Die Buchsenkontakte des Kabels bestehen aus einer Kupferlegierung und unterstützen sowohl die 802.3cg-konforme 10Mbit/s-Datenübertragung als auch die 100Mbit/s-Geschwindigkeit nach 802.3bw. Die höchste Übertragungsrate beträgt nach 802.3bp 1000 Mbit/s und ist damit nicht nur für Sensoren, sondern auch für hochauflösende (HD – High Definition) Videoüberwachungsgeräte geeignet.

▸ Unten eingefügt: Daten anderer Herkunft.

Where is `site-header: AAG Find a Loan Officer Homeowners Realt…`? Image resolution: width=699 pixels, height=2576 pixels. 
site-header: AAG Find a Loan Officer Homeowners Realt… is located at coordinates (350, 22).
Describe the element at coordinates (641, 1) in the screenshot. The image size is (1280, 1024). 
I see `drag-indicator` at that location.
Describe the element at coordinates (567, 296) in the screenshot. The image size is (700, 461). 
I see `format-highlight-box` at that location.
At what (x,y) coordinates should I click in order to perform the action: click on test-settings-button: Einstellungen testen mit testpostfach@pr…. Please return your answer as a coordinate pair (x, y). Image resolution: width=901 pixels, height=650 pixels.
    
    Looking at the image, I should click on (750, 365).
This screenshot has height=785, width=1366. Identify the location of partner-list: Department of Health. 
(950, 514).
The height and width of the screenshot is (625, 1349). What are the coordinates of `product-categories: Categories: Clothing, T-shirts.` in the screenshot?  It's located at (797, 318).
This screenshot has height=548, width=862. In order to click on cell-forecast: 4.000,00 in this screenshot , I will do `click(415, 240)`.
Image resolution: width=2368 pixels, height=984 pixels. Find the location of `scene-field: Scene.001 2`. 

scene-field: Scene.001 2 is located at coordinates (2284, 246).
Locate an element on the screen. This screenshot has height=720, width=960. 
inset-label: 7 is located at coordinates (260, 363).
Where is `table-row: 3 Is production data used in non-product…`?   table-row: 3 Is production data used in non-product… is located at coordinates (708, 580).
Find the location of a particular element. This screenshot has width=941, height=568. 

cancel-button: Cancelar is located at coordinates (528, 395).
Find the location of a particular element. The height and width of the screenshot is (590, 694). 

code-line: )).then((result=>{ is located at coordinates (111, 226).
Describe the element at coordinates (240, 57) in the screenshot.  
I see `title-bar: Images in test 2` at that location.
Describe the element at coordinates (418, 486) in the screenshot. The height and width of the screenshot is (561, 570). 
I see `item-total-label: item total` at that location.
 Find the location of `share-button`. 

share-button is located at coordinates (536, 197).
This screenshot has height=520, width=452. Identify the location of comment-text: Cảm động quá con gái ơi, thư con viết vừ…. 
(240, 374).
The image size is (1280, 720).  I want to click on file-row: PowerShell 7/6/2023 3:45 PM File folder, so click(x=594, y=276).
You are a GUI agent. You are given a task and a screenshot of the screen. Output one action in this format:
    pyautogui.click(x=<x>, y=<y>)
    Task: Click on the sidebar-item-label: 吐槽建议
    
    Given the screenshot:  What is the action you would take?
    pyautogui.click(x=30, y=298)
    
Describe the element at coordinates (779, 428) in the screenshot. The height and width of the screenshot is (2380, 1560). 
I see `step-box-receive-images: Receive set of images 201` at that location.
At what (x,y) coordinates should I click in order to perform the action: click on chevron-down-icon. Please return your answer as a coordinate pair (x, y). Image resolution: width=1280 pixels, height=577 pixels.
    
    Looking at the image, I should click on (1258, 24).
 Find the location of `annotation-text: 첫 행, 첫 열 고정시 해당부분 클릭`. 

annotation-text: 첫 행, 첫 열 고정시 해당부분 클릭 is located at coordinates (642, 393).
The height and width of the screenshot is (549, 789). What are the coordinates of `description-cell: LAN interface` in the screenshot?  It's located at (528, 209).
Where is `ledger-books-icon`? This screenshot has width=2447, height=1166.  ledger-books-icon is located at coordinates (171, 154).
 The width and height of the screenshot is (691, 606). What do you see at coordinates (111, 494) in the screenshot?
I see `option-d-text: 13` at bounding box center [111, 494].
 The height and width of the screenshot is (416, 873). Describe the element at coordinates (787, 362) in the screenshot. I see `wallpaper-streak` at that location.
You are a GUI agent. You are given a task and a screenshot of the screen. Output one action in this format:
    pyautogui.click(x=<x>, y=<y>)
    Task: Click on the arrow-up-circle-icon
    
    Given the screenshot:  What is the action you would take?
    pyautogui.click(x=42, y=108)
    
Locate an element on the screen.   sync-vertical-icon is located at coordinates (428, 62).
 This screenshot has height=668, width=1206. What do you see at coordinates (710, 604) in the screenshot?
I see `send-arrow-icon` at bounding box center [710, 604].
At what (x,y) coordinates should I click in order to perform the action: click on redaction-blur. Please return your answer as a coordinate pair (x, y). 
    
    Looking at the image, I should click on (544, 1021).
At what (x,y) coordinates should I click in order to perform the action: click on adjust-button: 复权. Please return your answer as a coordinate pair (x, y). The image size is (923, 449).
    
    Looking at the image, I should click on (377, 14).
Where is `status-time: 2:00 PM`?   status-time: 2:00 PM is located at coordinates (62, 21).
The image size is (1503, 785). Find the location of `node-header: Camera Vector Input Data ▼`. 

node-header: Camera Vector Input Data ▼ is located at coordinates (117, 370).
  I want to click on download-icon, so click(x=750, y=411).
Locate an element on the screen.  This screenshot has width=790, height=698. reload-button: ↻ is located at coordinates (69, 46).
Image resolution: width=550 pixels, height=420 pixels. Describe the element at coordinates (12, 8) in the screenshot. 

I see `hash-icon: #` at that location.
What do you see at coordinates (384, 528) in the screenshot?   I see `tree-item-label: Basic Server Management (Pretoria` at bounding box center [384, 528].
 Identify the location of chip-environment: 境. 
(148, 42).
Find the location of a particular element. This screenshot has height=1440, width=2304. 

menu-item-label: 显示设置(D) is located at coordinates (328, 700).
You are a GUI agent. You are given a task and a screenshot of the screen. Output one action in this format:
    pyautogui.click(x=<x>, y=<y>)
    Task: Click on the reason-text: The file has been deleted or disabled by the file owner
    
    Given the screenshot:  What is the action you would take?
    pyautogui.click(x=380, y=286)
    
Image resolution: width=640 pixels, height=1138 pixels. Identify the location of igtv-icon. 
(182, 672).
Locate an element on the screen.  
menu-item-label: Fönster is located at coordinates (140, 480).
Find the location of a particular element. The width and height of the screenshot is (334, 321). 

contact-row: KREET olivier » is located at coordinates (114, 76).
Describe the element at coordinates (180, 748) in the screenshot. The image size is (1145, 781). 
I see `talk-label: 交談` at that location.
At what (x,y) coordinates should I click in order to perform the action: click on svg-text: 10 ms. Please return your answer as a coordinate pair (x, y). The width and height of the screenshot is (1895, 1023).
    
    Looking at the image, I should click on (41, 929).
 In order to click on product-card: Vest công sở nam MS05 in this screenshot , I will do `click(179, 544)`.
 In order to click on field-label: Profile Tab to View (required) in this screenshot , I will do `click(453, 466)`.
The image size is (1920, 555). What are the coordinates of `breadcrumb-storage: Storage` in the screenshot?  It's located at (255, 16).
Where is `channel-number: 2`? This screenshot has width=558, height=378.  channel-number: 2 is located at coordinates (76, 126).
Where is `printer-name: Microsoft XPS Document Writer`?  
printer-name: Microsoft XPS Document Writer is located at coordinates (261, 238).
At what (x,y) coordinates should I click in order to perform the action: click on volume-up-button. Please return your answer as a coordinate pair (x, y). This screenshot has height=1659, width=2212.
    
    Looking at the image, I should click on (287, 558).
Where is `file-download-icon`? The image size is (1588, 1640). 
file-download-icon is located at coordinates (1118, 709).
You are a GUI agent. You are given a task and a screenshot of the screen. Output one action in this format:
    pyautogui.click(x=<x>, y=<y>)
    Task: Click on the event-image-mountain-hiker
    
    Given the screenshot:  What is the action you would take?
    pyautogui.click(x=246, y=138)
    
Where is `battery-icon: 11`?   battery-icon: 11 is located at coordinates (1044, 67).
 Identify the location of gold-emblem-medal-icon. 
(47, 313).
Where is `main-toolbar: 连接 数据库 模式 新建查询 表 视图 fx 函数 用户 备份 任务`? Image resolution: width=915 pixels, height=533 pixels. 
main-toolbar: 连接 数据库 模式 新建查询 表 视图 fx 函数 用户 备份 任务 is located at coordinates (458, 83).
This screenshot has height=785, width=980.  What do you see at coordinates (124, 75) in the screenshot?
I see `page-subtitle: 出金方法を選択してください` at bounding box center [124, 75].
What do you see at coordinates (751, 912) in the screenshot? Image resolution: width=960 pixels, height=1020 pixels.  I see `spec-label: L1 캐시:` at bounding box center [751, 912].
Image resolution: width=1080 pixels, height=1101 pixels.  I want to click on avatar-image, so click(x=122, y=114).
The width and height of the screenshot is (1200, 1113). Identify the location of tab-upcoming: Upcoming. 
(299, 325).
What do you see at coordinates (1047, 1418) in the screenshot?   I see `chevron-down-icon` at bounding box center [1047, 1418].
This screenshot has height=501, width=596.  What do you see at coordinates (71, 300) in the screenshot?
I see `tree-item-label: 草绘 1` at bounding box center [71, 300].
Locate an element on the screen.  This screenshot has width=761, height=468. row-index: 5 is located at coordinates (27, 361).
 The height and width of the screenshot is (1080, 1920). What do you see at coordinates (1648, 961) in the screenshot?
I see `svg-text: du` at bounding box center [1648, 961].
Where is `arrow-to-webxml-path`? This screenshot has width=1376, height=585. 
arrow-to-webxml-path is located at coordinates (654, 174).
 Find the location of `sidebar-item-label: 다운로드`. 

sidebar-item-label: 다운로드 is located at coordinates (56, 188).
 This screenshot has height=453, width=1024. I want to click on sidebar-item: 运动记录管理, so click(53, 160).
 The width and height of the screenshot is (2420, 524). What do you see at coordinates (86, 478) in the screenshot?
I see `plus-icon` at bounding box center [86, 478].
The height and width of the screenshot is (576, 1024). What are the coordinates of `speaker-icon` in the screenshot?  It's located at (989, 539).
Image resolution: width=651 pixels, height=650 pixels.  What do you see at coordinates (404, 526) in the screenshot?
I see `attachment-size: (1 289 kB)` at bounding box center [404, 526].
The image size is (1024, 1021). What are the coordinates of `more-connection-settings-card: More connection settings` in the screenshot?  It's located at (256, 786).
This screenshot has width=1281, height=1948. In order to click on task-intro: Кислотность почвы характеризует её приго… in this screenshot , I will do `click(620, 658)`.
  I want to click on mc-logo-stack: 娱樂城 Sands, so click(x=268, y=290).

Während der Kabelmantel unempfindlich gegen Wasser und Staub sowie flammbeständig nach UL94V0 ist, ist die Kabelkonfektionierung aufgrund der Kabelabschlußstecker in IP20 eingestuft. Jeder Stecker verfügt über einen Verriegelungsclip, um das Kabel sicher mit dem Buchsenendpunkt zu verbinden. Dieser Verriegelungsmechanismus ist Teil des SPE-Steckverbinderstandards, um ein versehentliches Abziehen in stark frequentierten Umgebungen zu verhindern. Das Kabel ist für den Betrieb bei -40 °C bis +85 °C und für bis zu 750 Steckzyklen ausgelegt. Es eignet sich für den Innenbereich mit Patch-Panels sowie für Verbindungen zwischen IIoT-Sensoren und SPE-Verteilerdosen.

Für Anwendungen, die ein längeres Kabel benötigen, bietet Phoenix Contact das 5 m lange SPE-Kabel 1183811 an, das die gleichen Spezifikationen wie das 1183808 hat.